▶ DATA FOR THIS TASK:

######

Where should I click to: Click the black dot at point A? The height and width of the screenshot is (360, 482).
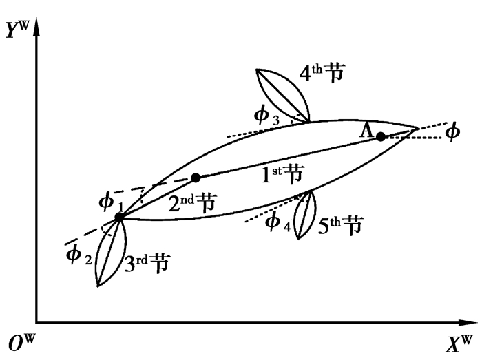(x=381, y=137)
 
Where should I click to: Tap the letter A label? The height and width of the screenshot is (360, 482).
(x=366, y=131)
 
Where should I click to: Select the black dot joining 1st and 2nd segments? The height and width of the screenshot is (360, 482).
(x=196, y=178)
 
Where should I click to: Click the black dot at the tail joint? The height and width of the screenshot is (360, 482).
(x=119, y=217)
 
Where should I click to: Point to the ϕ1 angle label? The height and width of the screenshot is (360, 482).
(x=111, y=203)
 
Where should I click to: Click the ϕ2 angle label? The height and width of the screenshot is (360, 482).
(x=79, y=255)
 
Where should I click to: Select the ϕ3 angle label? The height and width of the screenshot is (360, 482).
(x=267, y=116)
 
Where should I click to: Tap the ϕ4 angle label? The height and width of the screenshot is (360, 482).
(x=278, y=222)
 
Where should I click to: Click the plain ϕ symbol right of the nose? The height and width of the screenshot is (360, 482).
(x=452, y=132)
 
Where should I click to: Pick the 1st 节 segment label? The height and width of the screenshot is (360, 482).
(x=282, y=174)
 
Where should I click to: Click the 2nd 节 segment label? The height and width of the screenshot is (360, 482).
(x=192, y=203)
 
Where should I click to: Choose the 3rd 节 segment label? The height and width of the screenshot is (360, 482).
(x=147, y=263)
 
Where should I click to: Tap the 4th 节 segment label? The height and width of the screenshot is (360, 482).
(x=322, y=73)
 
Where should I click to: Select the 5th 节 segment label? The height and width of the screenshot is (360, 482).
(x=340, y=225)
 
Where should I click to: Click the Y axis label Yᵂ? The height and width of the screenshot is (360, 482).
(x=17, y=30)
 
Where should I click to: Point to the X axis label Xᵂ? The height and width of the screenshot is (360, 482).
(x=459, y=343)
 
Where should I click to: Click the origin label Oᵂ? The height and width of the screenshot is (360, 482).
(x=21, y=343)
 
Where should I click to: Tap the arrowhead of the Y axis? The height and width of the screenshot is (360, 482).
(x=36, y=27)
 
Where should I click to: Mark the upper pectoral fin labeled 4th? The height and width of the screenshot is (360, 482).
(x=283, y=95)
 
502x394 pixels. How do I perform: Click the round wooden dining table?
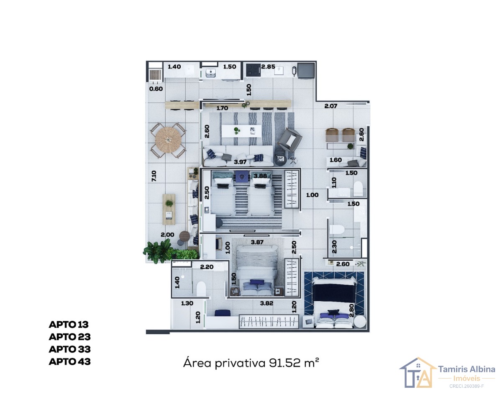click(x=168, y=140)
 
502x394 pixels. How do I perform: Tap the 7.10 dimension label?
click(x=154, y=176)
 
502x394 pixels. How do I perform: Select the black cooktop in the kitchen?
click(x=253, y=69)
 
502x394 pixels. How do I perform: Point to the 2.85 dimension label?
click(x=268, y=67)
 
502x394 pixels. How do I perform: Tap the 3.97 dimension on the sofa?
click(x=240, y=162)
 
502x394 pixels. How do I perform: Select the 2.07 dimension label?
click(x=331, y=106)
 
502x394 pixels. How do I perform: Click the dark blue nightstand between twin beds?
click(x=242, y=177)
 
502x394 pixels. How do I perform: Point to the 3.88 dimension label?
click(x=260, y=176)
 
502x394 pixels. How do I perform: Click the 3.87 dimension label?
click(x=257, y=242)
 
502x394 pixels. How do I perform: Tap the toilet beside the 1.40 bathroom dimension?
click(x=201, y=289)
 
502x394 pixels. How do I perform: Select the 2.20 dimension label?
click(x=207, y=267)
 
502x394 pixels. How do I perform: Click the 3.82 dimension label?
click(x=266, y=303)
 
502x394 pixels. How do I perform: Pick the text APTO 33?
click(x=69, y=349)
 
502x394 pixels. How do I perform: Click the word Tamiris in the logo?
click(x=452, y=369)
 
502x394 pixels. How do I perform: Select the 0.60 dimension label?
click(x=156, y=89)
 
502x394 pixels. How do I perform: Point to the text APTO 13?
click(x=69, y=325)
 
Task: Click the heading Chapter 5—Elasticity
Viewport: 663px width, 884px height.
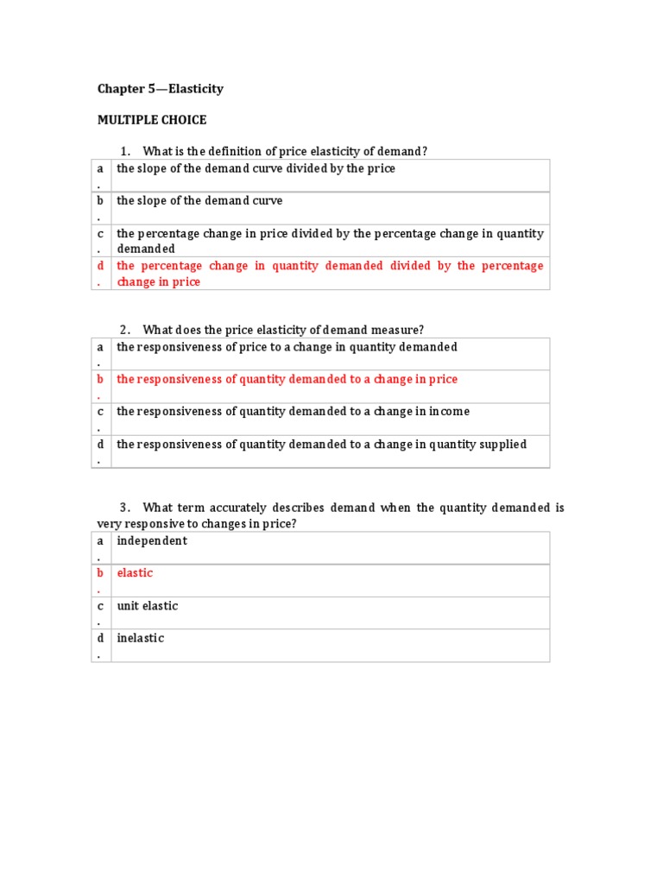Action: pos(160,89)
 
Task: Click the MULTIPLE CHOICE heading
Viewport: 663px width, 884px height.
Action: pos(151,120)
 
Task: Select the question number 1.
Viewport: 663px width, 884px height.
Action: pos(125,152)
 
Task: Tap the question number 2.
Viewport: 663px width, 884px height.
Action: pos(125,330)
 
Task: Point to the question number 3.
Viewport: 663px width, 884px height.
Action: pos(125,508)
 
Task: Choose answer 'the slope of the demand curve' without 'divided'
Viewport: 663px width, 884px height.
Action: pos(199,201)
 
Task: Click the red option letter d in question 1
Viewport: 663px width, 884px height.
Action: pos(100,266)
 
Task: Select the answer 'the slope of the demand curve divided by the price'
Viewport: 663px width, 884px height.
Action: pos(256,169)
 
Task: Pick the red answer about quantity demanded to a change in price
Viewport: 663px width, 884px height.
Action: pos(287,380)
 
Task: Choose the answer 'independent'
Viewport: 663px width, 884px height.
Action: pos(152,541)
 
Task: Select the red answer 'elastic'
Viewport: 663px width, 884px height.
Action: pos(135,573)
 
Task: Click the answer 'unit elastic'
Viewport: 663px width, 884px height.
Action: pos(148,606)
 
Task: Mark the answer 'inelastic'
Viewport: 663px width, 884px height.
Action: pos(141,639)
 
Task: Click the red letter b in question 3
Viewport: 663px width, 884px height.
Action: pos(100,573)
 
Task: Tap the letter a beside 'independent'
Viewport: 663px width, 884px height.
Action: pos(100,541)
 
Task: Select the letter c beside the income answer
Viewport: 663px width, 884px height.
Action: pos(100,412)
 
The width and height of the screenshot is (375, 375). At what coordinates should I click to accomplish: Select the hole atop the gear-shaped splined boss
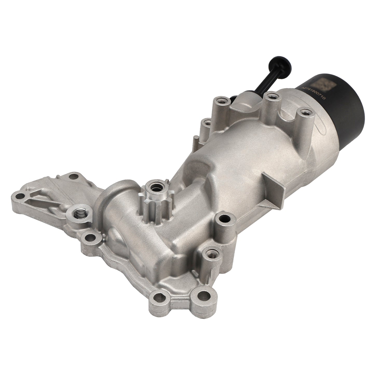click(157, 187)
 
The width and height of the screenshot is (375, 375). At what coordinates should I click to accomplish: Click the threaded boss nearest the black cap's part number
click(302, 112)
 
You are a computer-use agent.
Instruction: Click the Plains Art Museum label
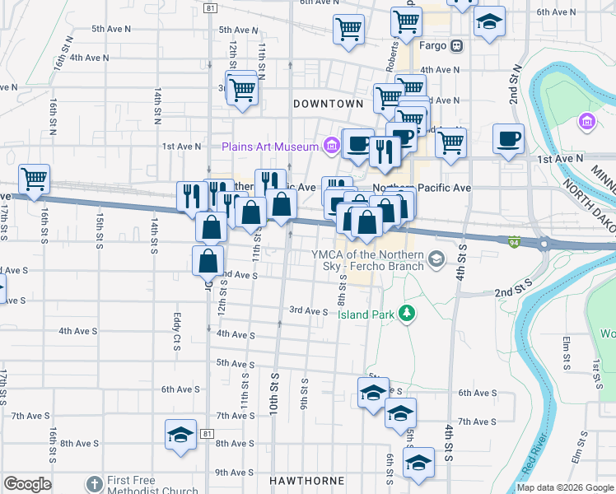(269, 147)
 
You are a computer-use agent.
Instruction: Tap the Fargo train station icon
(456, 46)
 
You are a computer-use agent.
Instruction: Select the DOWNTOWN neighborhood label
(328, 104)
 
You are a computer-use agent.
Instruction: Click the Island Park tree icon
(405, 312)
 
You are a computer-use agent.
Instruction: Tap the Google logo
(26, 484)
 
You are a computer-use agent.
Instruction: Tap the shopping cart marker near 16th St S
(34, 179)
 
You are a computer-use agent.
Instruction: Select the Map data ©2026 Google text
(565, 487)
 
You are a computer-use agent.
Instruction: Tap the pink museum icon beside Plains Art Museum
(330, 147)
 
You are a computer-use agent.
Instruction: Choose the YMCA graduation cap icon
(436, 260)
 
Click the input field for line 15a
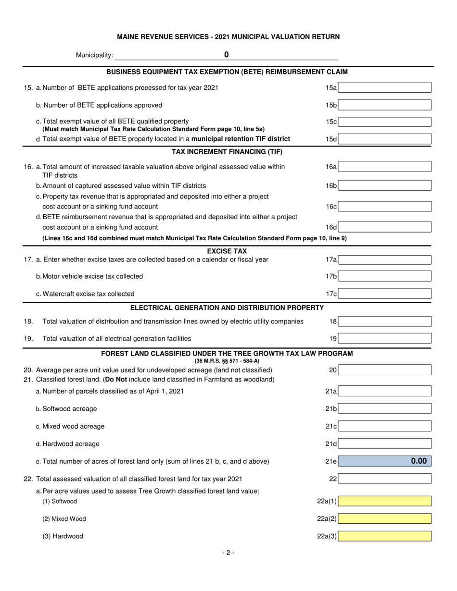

######

Swap "Where should I click to" for "Where do I click to" everywhere it occurs in the entries above and reproduce them with nothing else changed. Leave the pictures out.

▶ EXERCISE SOLUTION:
Where do I click to: Click the black dot at point A? The height and width of the screenshot is (360, 482).
(x=381, y=137)
 
Where do I click to: Tap the letter A label? The height and width of the screenshot is (360, 482).
(x=366, y=131)
 
Where do I click to: Select the black dot joining 1st and 2nd segments? The height and width of the screenshot is (360, 482).
(x=196, y=178)
 
Where do I click to: Click the black dot at the tail joint? The height and width of the screenshot is (360, 482).
(x=119, y=217)
 
Where do I click to: Point to the ϕ1 angle label? The height and width of the screenshot is (360, 482).
(x=111, y=203)
 
Where do I click to: Click the ϕ2 angle label? The height and width of the screenshot is (360, 482).
(x=79, y=255)
 
Where do I click to: Select the ϕ3 angle label? The height and width of the screenshot is (360, 482).
(x=267, y=116)
 
Where do I click to: Tap the ϕ4 angle label? The height and width of the screenshot is (360, 482).
(x=278, y=222)
 
Where do I click to: Click the plain ϕ symbol right of the nose? The height and width of the screenshot is (360, 482).
(x=452, y=132)
 
Where do I click to: Pick the 1st 节 segment label? The height and width of the screenshot is (360, 482).
(x=282, y=174)
 
Where do I click to: Click the 2nd 节 segment label? The height and width of the screenshot is (360, 482).
(x=192, y=203)
 
Where do I click to: Choose the 3rd 节 segment label? The height and width of the screenshot is (360, 482).
(x=147, y=263)
 
Where do I click to: Tap the 4th 节 segment label? The height and width of the screenshot is (360, 482).
(x=322, y=73)
 
Where do I click to: Select the 5th 节 segment label? The height and width of the screenshot is (360, 482).
(x=340, y=225)
 
Where do I click to: Click the Y axis label Yᵂ? The height and width of the screenshot is (360, 482).
(x=17, y=30)
 
Where do I click to: Point to the X axis label Xᵂ? The height and width of the screenshot is (360, 482).
(x=459, y=343)
 
Where do I click to: Click the origin label Oᵂ? The height and width of the screenshot is (360, 482).
(x=21, y=343)
 
Where do I click to: Tap the arrowhead of the Y axis? The height and width of the screenshot is (360, 482).
(x=36, y=27)
 
Where do I click to: Mark the upper pectoral fin labeled 4th? The height and width of the screenshot is (360, 482).
(x=283, y=95)
 
502x394 pixels. How do I perform: Click the round wooden dining table?
click(x=168, y=140)
 
502x394 pixels. How do I perform: Tap the 7.10 dimension label?
click(x=154, y=176)
 
502x394 pixels. How do I perform: Select the black cooktop in the kitchen?
click(x=253, y=69)
 
502x394 pixels. How do I perform: Point to the 2.85 dimension label?
click(x=268, y=67)
 
502x394 pixels. How do I perform: Tap the 3.97 dimension on the sofa?
click(x=240, y=162)
 
502x394 pixels. How do I perform: Select the 2.07 dimension label?
click(x=331, y=106)
 
502x394 pixels. How do I perform: Click the dark blue nightstand between twin beds?
click(x=242, y=177)
 
502x394 pixels. How do I perform: Point to the 3.88 dimension label?
click(x=260, y=176)
 
502x394 pixels. How do I perform: Click the 3.87 dimension label?
click(x=257, y=242)
 
502x394 pixels. How do I perform: Tap the toilet beside the 1.40 bathroom dimension?
click(x=201, y=289)
 
502x394 pixels. How do I perform: Select the 2.20 dimension label?
click(x=207, y=267)
 
502x394 pixels. How do I perform: Click the 3.82 dimension label?
click(x=266, y=303)
 
502x394 pixels. How do I perform: Pick the text APTO 33?
click(x=69, y=349)
 
502x394 pixels. How do I perform: Click the word Tamiris in the logo?
click(x=452, y=369)
 
502x394 pixels. How do I perform: Select the 0.60 dimension label?
click(x=156, y=89)
 
502x394 pixels. How do I perform: Point to the text APTO 13?
click(x=69, y=325)
 
Task: Click the heading Chapter 5—Elasticity
Viewport: 663px width, 884px height.
Action: pos(160,89)
 
Task: Click the MULTIPLE CHOICE heading
Viewport: 663px width, 884px height.
Action: pos(151,120)
 
Task: Select the question number 1.
Viewport: 663px width, 884px height.
Action: pos(125,152)
 
Task: Tap the question number 2.
Viewport: 663px width, 884px height.
Action: pos(125,330)
 
Task: Point to the question number 3.
Viewport: 663px width, 884px height.
Action: pos(125,508)
 
Task: Choose answer 'the slope of the demand curve' without 'divided'
Viewport: 663px width, 884px height.
Action: pos(199,201)
 
Task: Click the red option letter d in question 1
Viewport: 663px width, 884px height.
Action: pos(100,266)
 
Task: Select the answer 'the slope of the demand curve divided by the price'
Viewport: 663px width, 884px height.
Action: pos(256,169)
 
Task: Pick the red answer about quantity demanded to a change in price
Viewport: 663px width, 884px height.
Action: pos(287,380)
 
Task: Choose the answer 'independent'
Viewport: 663px width, 884px height.
Action: pos(152,541)
 
Task: Select the red answer 'elastic'
Viewport: 663px width, 884px height.
Action: pos(135,573)
 
Task: Click the answer 'unit elastic'
Viewport: 663px width, 884px height.
Action: pos(148,606)
 
Task: Mark the answer 'inelastic'
Viewport: 663px width, 884px height.
Action: pos(141,639)
 
Task: Click the red letter b in question 3
Viewport: 663px width, 884px height.
Action: pos(100,573)
 
Task: Tap the letter a beside 'independent'
Viewport: 663px width, 884px height.
Action: pos(100,541)
 
Task: Select the letter c beside the income answer
Viewport: 663px width, 884px height.
Action: pos(100,412)
 
The width and height of the screenshot is (375, 375). At what coordinates should I click to accomplish: Select the hole atop the gear-shaped splined boss
click(157, 187)
 
The width and height of the screenshot is (375, 375). At what coordinates should I click to accomplish: Click the threaded boss nearest the black cap's part number
click(302, 112)
 
You are a computer-use agent.
Instruction: Click the Plains Art Museum label
(269, 147)
 
You are a computer-use agent.
Instruction: Tap the Fargo train station icon
(456, 46)
 
You are a computer-use agent.
Instruction: Select the DOWNTOWN neighborhood label
(328, 104)
 
You are a computer-use agent.
Instruction: Click the Island Park tree icon
(405, 312)
 
You are a computer-use agent.
Instruction: Tap the Google logo
(26, 484)
 
You are a computer-use agent.
Instruction: Tap the shopping cart marker near 16th St S
(34, 179)
 
You are a computer-use agent.
Instruction: Select the Map data ©2026 Google text
(565, 487)
 
You are a computer-use agent.
Instruction: Tap the pink museum icon beside Plains Art Museum
(330, 147)
 
You are a computer-use agent.
Instruction: Choose the YMCA graduation cap icon
(436, 260)
 
Click the input field for line 15a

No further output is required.